Erich Gamma is currently with a consulting group in Zurich whose name I (Ralph) can't recall. From 1993 to 1995, he was a software engineer at Taligent working on their object-oriented development environment. Erich was previously at UBILAB research laboratory of Union Bank of Switzerland. He was one of the architects of ET++, a portable C++ class library for developing interactive graphical applications. Erich has a Ph.D. in Computer Science from University of Zurich.
Richard Helm recently rejoined IBM to start the Australian branch of the Object Technology Practice. Prior to that, he was a technology consultant with DMR Group, an international information technology consulting firm. There he actively applied design patterns to the design of commercial systems. Prior to DMR, Richard was in the Software Technology department at IBM T.J. Watson Research Center investigating object-oriented design and reuse and visualization. Richard has numerous international publications, writes regularly in Dr. Dobb's Journal, and is a past OOPSLA program committee member. Richard has a Ph.D. in Computer Science from the University of Melbourne, Australia.

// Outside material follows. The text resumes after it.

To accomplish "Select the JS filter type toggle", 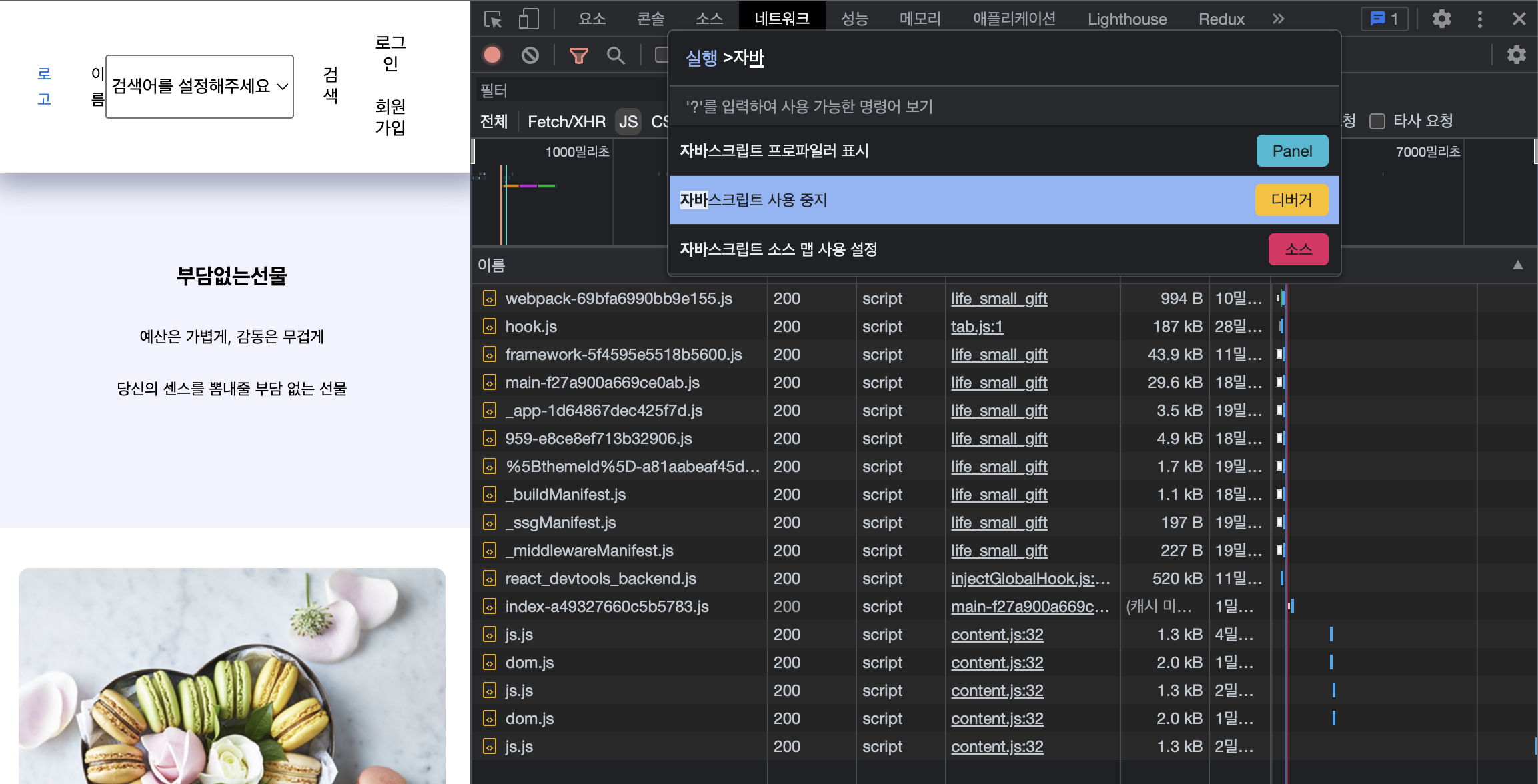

Ralph Johnson has been studying object-oriented technology and how it changes the way that software is developed for the past 10 years. He has been involved in the development of an object-oriented operating system (Choices), compiler (Typed Smalltalk), graphics editor framework (HotDraw), music synthesis system (Kyma), and is currently working on a framework for accounting. He is on the faculty of the Department of Computer Science at the University of Illinois and has helped organize several OOPSLA's, including OOPSLA'93 as program chair. He got his PhD from Cornell.
John Vlissides passed away November 24th, 2005. He was a researcher at the IBM T.J. Watson Research Center. His research interests included object-oriented design tools and techniques, application frameworks and builders, and program visualization. Before IBM, John was at the Computer Systems Laboratory at Stanford University. There he co-developed InterViews, a popular object-oriented system for developing graphical applications. John received his Ph.D. in electrical engineering from Stanford University.